Adhesion and Inflammatory Gene and Protein Expression in Aorta
Gene expression of the inflammatory mediators tumor necrosis factor-α (TNF-α) and monocyte chemotactic protein-1 (MCP-1) was significantly upregulated in diabetic aorta. This was significantly attenuated after 5 weeks of dh404 treatment at 10 mg/kg/day but not at 20 mg/kg/day (Fig. 2A and B). No significant differences were observed in CD36, intracellular adhesion molecule-1 (ICAM-1), p65, and VCAM-1 gene expression between vehicle-treated diabetic and nondiabetic mice (Fig. 2C–F). However, 10 mg/kg/day of dh404 reduced the expression of ICAM-1 and VCAM-1 when compared with vehicle-treated counterparts. VCAM-1 protein levels were significantly increased in diabetic plaque (P < 0.05) and showed a trend toward a reduction after 10 and 20 mg/kg/day dh404 treatment (Fig. 2G and H).

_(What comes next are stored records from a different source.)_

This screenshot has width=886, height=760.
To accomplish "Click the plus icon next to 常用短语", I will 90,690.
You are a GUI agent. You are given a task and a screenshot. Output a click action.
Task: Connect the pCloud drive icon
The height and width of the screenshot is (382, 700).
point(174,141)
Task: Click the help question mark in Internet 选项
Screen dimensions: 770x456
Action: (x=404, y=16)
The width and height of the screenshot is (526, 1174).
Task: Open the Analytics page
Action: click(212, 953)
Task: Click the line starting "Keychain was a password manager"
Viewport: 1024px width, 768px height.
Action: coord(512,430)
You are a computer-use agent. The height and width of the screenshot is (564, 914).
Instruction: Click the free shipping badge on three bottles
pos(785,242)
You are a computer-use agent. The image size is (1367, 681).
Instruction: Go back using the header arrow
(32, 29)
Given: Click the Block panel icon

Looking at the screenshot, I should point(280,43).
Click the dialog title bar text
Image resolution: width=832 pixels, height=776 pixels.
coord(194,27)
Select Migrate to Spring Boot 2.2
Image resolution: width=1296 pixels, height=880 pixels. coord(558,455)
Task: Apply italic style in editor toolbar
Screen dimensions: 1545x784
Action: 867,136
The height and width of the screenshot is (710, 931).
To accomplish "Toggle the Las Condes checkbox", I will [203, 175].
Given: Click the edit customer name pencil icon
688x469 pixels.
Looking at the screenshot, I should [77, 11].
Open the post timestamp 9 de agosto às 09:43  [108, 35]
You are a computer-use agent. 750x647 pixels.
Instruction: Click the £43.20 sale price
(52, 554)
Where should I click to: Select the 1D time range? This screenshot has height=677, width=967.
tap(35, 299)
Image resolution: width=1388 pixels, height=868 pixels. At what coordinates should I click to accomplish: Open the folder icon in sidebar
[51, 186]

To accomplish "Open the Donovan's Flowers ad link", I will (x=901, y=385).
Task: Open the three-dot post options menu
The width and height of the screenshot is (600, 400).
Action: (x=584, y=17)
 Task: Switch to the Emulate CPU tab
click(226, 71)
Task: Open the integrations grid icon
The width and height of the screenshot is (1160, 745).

Oxidative Stress in Aortas
Analysis of 4-HNE, a marker of lipid hydroperoxides, within the vessel walls (Supplementary Fig. 3) and plaques (Supplementary Fig. 4) revealed a trend toward an increase in diabetic mice. This was reduced after treatment with 3 mg/kg/day dh404 in the vessel wall, although this did not reach statistical significance. At the highest dose of dh404, this trend was lost in vessel walls of the diabetic cohort. Plaque data showed a trend toward a reduction in 4-HNE staining in diabetic mice treated with 10 and 20 mg/kg/day dh404.
Analysis of nitrotyrosine, a marker of protein oxidative/nitrosative stress, within plaque (Supplementary Fig. 5) revealed a trend toward an increase in the diabetic cohort, as observed previously by us in diabetic mice (27). This trend was lessened after treatment with dh404, with 20 mg/kg/day showing the greatest reduction in nitrotyrosine staining, albeit that this did not reach statistical significance.
Oxidative Stress in Urine and Plasma
Urinary 8-isoprostane, 8-OHdG, and plasma dROMs were all significantly upregulated in vehicle-treated diabetic mice. dh404 significantly attenuated these measures at all doses tested (Fig. 3A–C). Nitrotyrosine levels were assessed in the tubulointerstitial region of the kidney, and the diabetes-associated increase was significantly decreased at all concentrations of dh404 (Fig. 3D and E; P < 0.001 vs. nondiabetic control subjects).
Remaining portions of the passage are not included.